* [The problem] Up to and including the final line, retype each line of the records below, starting with the one that contains "Dodaj opinię (37, 2289)".

* [Input]
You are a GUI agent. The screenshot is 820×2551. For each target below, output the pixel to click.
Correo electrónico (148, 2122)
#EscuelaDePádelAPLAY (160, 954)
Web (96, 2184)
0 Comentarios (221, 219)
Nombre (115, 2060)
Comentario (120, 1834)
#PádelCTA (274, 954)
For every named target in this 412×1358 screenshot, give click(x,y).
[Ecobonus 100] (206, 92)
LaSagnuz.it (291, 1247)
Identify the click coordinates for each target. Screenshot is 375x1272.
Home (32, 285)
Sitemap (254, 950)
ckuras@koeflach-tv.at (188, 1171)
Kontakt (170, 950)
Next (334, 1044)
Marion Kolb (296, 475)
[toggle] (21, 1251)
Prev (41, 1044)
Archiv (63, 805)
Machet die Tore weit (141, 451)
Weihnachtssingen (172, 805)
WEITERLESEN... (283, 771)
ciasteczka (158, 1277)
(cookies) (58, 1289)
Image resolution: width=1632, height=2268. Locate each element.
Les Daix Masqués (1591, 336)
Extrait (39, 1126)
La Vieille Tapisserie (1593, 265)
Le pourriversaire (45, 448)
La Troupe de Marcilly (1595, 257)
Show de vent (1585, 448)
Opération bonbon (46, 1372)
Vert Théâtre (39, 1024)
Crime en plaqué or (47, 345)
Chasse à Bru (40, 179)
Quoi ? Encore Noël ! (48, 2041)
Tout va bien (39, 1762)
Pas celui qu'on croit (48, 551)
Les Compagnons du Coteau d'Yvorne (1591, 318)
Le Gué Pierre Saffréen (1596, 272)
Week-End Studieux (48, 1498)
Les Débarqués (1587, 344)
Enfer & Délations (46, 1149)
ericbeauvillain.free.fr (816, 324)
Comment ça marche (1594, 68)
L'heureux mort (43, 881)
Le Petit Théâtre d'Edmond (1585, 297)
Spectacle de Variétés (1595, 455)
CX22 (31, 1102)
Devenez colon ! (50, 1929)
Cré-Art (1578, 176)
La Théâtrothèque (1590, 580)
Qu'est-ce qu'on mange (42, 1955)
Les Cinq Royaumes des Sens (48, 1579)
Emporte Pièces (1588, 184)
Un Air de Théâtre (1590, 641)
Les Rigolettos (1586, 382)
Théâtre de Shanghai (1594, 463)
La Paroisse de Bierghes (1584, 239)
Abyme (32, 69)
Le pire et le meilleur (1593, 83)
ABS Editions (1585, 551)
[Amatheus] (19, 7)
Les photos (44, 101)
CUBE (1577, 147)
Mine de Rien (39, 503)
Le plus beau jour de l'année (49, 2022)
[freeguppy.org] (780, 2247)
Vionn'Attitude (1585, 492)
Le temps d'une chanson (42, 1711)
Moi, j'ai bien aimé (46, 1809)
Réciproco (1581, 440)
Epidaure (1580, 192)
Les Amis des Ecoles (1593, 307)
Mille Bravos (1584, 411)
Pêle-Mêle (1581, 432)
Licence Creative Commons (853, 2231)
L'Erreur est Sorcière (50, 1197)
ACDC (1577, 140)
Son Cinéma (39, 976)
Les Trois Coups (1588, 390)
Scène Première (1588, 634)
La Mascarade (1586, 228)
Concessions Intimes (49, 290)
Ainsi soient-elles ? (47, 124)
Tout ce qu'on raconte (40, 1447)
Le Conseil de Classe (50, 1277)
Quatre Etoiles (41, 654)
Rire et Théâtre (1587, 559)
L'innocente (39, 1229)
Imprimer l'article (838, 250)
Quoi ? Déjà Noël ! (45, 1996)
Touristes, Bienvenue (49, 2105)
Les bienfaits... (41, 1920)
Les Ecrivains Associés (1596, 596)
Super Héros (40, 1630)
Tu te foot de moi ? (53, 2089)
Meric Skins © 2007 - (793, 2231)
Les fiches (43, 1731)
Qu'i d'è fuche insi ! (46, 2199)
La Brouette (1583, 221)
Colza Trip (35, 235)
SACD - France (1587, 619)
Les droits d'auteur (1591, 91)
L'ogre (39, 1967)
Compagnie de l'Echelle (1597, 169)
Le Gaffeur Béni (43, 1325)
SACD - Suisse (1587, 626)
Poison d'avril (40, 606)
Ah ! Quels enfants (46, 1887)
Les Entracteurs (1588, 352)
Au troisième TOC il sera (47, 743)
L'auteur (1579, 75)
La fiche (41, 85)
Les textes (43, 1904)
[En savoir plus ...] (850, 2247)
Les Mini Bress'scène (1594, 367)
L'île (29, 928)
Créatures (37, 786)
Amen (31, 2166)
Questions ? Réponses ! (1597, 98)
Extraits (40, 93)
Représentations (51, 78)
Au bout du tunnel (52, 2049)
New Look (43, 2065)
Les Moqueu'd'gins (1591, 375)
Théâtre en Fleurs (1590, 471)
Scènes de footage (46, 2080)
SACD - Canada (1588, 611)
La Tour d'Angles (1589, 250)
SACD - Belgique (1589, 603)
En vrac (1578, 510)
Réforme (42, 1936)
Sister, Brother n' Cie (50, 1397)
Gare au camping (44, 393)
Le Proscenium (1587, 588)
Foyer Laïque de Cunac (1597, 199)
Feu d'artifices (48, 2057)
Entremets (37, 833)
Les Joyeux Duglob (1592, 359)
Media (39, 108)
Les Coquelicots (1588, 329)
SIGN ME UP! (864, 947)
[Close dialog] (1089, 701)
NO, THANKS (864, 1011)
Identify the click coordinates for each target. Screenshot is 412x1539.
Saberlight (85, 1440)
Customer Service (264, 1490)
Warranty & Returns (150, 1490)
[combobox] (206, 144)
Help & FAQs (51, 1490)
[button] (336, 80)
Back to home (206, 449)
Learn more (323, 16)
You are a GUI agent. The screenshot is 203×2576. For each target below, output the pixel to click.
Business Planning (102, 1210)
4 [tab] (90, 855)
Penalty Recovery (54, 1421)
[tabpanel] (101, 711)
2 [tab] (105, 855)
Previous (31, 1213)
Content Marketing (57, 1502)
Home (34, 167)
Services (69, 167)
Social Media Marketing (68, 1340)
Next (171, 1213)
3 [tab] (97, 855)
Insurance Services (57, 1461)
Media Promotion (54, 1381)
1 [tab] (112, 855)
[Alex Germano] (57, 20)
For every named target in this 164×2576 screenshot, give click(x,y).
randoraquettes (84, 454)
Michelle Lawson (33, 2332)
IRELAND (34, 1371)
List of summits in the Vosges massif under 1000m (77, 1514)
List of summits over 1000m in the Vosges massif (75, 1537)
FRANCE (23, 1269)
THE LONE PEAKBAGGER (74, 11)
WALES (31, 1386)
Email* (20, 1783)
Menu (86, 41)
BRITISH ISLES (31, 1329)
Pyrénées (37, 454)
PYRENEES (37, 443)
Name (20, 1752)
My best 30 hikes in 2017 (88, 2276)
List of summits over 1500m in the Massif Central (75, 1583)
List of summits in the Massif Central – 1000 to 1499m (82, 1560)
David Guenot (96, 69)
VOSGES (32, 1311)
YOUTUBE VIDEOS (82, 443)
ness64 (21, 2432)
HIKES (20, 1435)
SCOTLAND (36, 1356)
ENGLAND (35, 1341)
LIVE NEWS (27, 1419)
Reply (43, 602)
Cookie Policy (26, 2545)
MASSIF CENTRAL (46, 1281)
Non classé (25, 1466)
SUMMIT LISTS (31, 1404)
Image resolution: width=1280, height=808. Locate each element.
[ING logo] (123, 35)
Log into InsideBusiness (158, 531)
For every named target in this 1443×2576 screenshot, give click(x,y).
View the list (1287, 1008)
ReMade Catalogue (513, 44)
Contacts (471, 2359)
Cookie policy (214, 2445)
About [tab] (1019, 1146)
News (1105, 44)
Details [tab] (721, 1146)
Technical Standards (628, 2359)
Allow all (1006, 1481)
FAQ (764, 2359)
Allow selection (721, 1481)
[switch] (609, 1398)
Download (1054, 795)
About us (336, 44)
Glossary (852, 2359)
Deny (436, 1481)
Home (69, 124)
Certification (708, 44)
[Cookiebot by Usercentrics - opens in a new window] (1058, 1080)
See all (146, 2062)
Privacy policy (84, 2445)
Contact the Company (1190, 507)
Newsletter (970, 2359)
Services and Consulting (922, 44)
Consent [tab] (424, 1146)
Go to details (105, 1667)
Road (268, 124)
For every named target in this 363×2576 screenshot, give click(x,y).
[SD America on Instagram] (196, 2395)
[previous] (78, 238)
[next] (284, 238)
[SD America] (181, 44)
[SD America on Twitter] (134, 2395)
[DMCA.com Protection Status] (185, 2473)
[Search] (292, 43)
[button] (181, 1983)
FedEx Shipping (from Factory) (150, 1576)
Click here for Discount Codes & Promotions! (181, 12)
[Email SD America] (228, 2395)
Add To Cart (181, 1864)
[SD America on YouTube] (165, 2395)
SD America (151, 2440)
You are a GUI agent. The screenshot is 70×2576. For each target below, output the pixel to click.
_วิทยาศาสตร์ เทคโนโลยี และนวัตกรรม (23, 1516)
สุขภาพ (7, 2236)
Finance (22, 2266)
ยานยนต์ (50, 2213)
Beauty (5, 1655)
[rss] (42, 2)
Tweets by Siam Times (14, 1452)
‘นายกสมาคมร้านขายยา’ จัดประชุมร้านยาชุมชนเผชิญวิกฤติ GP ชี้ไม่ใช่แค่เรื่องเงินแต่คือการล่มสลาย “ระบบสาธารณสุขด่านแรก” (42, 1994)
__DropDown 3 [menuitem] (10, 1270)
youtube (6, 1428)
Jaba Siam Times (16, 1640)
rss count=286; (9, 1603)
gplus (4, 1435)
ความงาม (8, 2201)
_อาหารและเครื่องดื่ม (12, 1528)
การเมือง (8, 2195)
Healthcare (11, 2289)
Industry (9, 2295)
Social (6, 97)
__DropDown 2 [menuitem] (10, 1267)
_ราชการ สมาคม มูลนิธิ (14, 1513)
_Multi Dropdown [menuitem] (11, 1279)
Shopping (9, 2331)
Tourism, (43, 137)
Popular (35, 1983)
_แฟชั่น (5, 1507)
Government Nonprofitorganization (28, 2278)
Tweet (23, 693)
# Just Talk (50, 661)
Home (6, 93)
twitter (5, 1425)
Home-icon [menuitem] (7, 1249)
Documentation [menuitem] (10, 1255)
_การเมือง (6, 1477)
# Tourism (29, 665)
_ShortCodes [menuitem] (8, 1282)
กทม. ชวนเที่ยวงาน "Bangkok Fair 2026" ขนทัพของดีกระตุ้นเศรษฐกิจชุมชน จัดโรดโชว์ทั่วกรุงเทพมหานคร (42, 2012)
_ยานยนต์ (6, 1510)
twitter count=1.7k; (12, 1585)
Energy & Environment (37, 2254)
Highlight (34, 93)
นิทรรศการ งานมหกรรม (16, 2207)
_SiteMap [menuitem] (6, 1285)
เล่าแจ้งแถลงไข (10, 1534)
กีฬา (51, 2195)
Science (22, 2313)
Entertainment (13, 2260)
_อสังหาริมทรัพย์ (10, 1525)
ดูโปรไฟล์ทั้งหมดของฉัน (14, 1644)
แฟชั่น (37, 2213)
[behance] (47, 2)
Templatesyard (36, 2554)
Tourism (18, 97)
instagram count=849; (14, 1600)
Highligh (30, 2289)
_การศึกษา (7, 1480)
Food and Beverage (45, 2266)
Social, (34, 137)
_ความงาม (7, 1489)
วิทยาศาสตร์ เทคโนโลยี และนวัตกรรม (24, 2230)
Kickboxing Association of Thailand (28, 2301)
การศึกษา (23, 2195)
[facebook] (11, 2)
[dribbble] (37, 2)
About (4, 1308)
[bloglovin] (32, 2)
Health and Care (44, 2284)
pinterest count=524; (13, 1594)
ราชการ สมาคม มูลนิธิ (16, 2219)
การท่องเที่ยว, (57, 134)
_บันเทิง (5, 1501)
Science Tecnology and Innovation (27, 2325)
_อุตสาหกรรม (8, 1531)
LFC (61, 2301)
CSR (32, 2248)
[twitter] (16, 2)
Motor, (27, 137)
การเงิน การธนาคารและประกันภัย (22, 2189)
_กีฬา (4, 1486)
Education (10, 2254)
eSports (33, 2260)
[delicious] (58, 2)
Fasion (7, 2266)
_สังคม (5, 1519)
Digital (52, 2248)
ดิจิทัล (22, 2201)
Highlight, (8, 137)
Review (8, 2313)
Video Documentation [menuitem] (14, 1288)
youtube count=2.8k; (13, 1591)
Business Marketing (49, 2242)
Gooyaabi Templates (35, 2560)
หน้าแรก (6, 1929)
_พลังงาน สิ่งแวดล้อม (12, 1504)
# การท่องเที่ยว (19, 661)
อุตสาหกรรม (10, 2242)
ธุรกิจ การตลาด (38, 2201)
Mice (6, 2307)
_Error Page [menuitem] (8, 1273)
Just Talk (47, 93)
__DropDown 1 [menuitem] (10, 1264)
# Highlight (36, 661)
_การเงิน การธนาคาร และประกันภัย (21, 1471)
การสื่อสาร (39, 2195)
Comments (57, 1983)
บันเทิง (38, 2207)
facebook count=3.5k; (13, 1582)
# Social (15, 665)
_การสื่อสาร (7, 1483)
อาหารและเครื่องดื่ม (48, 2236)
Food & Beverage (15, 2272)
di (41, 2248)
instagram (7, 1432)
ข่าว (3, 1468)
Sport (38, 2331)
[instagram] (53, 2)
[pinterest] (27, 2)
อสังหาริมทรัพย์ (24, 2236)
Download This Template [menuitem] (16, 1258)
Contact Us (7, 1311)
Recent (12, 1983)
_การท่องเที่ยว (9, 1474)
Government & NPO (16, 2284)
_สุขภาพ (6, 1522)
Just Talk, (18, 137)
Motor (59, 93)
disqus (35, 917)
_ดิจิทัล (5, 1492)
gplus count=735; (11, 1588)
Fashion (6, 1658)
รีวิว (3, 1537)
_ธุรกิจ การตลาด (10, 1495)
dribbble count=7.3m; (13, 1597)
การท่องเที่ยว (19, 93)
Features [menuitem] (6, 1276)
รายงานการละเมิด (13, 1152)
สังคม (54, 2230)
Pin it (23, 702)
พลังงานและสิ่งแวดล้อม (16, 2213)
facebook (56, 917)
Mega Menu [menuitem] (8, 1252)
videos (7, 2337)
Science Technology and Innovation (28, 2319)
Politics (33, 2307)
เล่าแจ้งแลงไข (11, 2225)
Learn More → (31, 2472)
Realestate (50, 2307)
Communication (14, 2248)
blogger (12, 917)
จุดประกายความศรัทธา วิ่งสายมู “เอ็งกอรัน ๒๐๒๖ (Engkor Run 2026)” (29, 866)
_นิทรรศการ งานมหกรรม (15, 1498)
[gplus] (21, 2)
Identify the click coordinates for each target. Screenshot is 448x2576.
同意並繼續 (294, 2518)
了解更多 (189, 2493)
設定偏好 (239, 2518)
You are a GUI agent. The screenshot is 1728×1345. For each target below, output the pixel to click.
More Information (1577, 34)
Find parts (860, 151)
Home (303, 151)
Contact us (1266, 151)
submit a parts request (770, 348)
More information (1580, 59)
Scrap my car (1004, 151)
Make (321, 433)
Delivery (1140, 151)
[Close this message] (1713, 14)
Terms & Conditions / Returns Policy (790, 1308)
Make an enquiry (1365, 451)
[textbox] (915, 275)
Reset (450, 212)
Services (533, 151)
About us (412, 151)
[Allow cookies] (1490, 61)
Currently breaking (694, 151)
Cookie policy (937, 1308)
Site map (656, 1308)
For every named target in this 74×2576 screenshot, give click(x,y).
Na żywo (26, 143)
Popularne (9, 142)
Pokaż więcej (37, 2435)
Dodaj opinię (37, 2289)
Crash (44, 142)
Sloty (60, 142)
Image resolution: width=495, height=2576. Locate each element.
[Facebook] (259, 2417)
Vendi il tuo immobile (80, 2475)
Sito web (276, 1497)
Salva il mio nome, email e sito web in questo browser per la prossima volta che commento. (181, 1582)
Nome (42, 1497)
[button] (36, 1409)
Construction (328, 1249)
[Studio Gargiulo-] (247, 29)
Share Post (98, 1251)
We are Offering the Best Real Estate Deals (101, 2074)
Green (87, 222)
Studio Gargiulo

* [Output for this task]
Dodaj opinię (37, 2289)
Crash (44, 142)
Sloty (60, 142)
Image resolution: width=495, height=2576. Locate each element.
[Facebook] (259, 2417)
Vendi il tuo immobile (80, 2475)
Sito web (276, 1497)
Salva il mio nome, email e sito web in questo browser per la prossima volta che commento. (181, 1582)
Nome (42, 1497)
[button] (36, 1409)
Construction (328, 1249)
[Studio Gargiulo-] (247, 29)
Share Post (98, 1251)
We are Offering the Best Real Estate Deals (101, 2074)
Green (87, 222)
Studio Gargiulo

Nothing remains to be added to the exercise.